**DOCUMENT EXCERPT:**
----

Saturday, May 30, 2009

Deciples Wanted Immediately

I was on the bus earlier, today having a perfactly innocent conversation with a compleat stranger__who broke the ice by asking me: if i was a painter; while i sat there in full-garb, with a pot full of brushes and tools__looking as though i was eather on my way to, or returning from work, at 1-30 in the afternoon. When he asked me what kind of painter i was, it became apparent the conversation engaged in then, needed-a-changing! Naturaly being somehow the most magnisifcant thing on the bus, the continued conversation for a full 15 to 18 minutes__ stayed on me, or more spisfically, on who some people think me to be.

Let's be perfactly clear here: Although this younger gentelman was a chemestry studant, at no time did he insinuate i might be insain; in spite of the fact i pratically identifed myself with Christ Himself, and forgot to even mention__in all that time, that: Actually i am nothing more than the twice confirmed Prodigy-child of both my Church & my Religion. Or more spisficaly: The one ment to prepair the way for the return of our Lord and Master; should such a thing be possible and not mearly the imanginations of men's minds.

----

**PROVIDED DATA:**
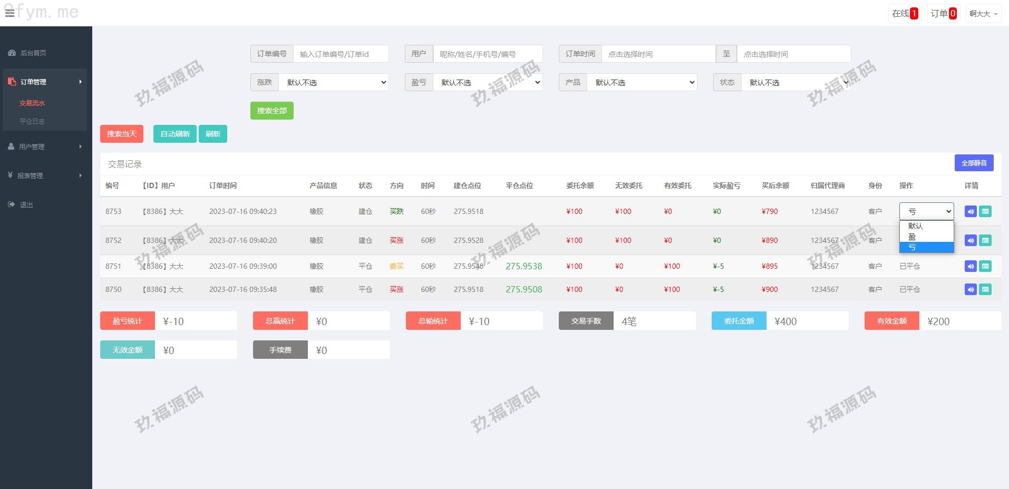Screen dimensions: 1009x489
Task: Click sound icon for order 8753
Action: 971,211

----

**EXERCISES:**
1 - According to the blog post about the bus conversation, how long did the talk stay focused on the writer?
2 - Continue the blog post about the bus conversation from its last sentence.
The lines are separate from the blog post and unrelated to it.

**OUTPUTS FOR THE TASKS:**
1 - A full 15 to 18 minutes.

2 -
I made it clear i had sent (duyba) to war for betraying me, and that The Doors of Armegiddion themselves had been directly swung asunder__through me, and because of the wickedness of those whom would deni me. And there really was nothing more that i could do, as we departed the bus in confusion. Heading across the lane/way i had lost sight of the young fellow, and aproching the rock i was going to sit on__while waiting for my boss to come pick me up, the guy almost came out of nowhere; asking where i was going.
But he already knew the answer, because, he assured me, when asking: What was my favorit number(?) to be told eight {8} because it also ment infinity when laied on its side... he said: " That was a sign i was very sure of myself ". And we were both sure i was eather God, or the closest thing to Him on that bus..! So i guess he was right once we departed and i wished him a happy life:
I am very sure of myself! But how can i help it and should i even try. The truth is the truth. i can't change that My Lovelies, any more than i can change the wether. And again: Why whoud i want to? Everybody i have ever met__is sure of me. So...who am i to question them.??
P/S
Unfortunatly todays conquest didn't quite seem to have the inteligance to be a Deciple, or, i forgot to ask. But Deciples still are wanted immediately!!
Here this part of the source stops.